USA – Republikaner machen Eigentor

Um ihre technische Aufgeschlossenheit zu demonstrieren, die Meinungen ihrer Anhänger zu vernehmen und eine Liste mit den dringendsten Problemen zu erstellen, lancierten die konservativen Republikaner die mit viel Bundesgeld finanzierte Internetseite www.americaspeakingout.com. Eine gute Sache könnte man denken und dachten sich tatsächlich auch ihre politischen Kontrahenten, die Demokraten. Dass ihre angefeindeten Gegner die Seite auch besuchen könnten, ging wohl über den Internethorizont der “grand old party” und tatsächlich wimmelte es nach kurzer Zeit von ironischen, humoristischen und verdächtig liberalen Einträgen:

Das Abtreibungsverbot sei nicht genug, man solle doch besser gleich den Tod verbieten. Weiter wurde das Recht auf privaten Panzerbesitz gefordert, um sich gegen die überall eindringenden Terroristen angemessen schützen zu können. Gegen illegale Einwanderung solle man eine 300 Meter hohe Mauer bauen, das werde sie draussen halten. Zum Thema Homo-Ehe witzelten die Scheinrepublikaner, die Diskussion ziele am wahren Problem der zahlreichen Scheidungen vorbei, die man besten auch kriminalisieren solle.
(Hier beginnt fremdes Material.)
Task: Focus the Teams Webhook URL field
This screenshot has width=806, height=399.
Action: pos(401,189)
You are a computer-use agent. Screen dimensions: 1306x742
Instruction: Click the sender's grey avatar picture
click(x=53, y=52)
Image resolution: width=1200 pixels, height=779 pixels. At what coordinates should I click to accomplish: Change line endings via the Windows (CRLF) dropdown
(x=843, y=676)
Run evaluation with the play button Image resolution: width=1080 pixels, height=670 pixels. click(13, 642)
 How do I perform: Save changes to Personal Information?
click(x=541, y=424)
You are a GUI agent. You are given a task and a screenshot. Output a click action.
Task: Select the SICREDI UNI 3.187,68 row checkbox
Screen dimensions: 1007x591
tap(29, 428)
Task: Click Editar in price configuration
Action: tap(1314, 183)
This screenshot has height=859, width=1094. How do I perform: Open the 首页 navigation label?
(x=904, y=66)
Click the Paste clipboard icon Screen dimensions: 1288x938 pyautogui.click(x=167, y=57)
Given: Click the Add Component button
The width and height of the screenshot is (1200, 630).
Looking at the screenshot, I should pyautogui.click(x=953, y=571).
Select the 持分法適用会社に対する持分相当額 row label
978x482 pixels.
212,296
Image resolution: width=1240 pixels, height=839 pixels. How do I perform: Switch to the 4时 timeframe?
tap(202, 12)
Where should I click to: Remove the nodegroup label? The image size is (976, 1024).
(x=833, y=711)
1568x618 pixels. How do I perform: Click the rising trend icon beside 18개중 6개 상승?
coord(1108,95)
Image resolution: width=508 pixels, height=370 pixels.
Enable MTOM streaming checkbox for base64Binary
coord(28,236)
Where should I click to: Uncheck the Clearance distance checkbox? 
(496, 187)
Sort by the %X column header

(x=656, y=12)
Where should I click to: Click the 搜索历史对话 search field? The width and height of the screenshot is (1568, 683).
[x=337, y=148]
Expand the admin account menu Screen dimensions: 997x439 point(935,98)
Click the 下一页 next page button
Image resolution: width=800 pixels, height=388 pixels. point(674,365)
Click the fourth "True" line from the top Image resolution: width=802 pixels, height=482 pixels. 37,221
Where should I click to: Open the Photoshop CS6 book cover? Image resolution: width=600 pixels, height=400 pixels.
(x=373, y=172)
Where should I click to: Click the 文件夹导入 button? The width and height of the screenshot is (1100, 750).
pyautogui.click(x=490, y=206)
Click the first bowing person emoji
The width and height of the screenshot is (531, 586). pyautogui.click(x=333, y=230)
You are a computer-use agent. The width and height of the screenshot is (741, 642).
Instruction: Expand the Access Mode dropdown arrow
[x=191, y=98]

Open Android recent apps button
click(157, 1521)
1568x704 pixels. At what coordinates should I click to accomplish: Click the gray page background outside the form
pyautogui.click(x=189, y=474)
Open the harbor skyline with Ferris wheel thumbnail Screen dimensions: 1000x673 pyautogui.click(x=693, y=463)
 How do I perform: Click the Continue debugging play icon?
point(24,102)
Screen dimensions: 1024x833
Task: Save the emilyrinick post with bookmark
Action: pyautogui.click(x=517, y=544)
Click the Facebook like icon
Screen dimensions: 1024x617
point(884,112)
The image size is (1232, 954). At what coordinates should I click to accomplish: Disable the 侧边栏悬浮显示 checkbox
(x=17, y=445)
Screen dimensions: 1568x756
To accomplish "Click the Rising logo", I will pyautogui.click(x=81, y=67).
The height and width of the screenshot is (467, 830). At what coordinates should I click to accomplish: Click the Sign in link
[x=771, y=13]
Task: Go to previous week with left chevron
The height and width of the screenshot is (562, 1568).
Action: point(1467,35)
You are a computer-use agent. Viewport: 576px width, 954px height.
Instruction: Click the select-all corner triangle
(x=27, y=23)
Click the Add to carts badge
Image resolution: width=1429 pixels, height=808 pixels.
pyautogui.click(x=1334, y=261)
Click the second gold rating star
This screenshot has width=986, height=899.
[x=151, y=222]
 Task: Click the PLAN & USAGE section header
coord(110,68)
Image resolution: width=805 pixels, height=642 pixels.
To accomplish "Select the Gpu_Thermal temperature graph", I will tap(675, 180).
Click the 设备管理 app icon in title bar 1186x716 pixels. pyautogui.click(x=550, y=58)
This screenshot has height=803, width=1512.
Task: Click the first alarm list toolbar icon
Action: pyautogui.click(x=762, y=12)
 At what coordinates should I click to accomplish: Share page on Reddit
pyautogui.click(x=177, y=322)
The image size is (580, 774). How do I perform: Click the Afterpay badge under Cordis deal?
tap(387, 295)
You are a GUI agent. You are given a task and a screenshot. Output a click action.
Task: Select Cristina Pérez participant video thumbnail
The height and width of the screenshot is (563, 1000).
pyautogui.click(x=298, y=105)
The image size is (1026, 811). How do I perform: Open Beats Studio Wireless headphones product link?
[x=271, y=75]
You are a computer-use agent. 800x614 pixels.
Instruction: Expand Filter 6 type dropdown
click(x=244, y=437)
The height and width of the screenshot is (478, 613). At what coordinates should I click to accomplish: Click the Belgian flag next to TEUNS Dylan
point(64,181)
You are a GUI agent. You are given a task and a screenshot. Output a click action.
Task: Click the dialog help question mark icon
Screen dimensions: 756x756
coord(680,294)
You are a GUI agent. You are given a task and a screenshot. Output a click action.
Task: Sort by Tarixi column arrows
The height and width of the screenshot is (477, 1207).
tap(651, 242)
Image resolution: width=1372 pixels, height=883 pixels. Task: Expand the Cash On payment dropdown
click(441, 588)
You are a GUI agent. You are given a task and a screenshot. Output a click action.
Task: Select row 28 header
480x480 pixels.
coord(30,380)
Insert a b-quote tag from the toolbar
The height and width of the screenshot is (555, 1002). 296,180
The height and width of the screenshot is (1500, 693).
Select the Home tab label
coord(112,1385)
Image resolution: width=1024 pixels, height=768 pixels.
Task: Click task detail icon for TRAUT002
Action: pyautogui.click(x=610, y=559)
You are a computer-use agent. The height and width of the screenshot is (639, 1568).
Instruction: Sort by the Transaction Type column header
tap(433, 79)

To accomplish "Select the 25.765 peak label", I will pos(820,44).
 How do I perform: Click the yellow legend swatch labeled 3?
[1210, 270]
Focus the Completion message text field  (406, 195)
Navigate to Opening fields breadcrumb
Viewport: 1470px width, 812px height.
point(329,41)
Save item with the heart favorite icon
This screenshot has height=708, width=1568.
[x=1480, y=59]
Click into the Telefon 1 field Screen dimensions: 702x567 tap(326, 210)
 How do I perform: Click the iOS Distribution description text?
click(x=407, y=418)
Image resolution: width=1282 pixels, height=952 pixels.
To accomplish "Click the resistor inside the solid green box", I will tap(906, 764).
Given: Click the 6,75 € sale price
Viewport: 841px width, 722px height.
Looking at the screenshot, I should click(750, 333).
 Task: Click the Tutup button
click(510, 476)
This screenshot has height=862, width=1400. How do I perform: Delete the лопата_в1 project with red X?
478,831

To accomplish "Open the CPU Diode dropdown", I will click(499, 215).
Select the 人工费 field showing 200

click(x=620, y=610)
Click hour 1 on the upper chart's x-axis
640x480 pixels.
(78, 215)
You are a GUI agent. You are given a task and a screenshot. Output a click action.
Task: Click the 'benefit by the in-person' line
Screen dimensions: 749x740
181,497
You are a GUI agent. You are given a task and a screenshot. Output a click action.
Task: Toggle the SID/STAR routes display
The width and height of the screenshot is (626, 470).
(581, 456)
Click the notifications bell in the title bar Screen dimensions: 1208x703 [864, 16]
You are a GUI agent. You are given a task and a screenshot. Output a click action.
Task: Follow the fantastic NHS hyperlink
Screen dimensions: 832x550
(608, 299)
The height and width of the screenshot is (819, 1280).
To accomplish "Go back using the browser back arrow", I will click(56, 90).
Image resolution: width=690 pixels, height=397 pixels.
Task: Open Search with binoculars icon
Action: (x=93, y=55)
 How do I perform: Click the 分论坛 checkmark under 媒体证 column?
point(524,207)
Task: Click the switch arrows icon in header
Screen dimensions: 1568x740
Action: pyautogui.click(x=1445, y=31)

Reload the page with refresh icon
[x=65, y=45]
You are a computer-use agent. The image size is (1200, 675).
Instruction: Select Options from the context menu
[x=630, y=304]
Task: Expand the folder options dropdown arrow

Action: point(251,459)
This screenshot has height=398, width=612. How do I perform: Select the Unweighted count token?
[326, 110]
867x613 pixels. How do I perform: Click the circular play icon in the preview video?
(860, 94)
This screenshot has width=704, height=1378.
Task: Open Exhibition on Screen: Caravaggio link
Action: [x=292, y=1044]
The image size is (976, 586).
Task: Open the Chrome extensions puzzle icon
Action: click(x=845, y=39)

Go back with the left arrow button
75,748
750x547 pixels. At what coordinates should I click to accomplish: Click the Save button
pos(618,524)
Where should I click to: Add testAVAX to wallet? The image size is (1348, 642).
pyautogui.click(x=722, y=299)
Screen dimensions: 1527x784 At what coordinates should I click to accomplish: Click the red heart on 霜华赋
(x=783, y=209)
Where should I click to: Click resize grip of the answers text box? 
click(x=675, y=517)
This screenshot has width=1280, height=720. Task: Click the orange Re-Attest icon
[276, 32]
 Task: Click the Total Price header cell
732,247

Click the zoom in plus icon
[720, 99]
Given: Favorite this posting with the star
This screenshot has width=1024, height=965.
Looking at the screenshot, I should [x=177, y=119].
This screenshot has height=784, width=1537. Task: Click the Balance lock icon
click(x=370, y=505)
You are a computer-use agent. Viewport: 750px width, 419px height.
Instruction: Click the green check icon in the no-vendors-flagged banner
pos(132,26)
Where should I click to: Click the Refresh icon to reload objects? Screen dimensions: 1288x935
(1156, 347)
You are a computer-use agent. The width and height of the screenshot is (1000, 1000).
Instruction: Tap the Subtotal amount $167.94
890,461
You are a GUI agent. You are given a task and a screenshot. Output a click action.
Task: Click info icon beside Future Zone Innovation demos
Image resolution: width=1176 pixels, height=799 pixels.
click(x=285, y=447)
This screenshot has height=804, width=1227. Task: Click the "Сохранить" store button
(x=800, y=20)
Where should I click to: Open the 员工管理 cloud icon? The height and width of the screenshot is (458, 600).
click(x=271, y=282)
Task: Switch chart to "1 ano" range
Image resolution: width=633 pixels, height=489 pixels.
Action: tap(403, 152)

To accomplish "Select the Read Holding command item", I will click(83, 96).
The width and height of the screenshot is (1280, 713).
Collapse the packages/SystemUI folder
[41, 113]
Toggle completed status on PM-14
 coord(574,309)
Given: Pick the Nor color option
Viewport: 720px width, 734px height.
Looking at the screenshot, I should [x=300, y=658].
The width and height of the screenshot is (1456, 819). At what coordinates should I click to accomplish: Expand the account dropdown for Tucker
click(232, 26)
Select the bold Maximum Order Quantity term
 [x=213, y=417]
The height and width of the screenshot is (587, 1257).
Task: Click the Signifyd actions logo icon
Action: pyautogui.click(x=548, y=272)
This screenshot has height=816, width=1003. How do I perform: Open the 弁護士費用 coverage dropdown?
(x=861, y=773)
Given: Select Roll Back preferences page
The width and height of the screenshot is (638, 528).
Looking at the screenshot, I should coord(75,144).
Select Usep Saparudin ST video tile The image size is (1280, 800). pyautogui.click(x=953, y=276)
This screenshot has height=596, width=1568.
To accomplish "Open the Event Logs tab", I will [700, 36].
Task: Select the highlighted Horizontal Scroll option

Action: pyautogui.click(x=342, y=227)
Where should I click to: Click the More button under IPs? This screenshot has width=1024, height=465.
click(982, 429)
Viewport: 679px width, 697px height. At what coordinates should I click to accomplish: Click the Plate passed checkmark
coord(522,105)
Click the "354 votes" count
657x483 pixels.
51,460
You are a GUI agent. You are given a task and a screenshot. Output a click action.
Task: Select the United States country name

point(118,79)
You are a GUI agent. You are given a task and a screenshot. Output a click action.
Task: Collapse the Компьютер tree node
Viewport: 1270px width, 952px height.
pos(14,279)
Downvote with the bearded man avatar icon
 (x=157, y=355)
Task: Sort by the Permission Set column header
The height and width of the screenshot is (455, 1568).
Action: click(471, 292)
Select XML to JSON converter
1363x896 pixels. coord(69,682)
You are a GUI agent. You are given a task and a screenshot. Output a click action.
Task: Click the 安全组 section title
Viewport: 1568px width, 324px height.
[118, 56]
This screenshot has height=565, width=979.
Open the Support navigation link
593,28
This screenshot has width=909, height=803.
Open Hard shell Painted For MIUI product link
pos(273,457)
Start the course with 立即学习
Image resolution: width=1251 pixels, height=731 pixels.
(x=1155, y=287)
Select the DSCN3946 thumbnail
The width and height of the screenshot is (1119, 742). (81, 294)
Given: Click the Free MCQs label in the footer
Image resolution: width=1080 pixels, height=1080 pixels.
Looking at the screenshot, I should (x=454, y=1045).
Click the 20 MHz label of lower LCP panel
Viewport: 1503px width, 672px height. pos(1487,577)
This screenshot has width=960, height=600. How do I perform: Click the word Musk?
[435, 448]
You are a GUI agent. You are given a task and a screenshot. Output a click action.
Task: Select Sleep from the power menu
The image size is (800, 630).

Fazit: Die Beteiligung ist rege aber nicht unbedingt im gewünschten Sinne. Gleichzeitig können die Moderatoren nicht so einfach alle “störenden” Beiträge löschen, da die Seite mit Bundesgeld zur Förderung des Meinungsaustausches finanziert wurde. Eine Liste mit politischen Zielen wird aber wohl eher nicht erstellt werden, eher peinlich, wenn sich plötzlich einer der oben dargestellten Vorschläge zuoberst finden sollte. Die Episode zeigt aber mehr als die unterschiedliche Internet-Kompetenz der beiden Lager. Sie steht auch für die starke Polarisierung der Anhänger der beiden Parteien, die die Welt, die Probleme oder den Präsidenten der jeweils “anderen” kaum mehr verstehen können und wollen. Andere als die eigenen Positionen werden grundsätzlich, ohne darüber nachzudenken, leidenschaftlich und kompromisslos ablehnt. In einem solchen Umfeld haben Politiker, die sich für Ausgleich und Konsens einsetzen einen sehr schweren Stand. Kein gutes Vorzeichen für eine Demokratie, die auf Kompromisse angewiesen, um funktionieren zu können.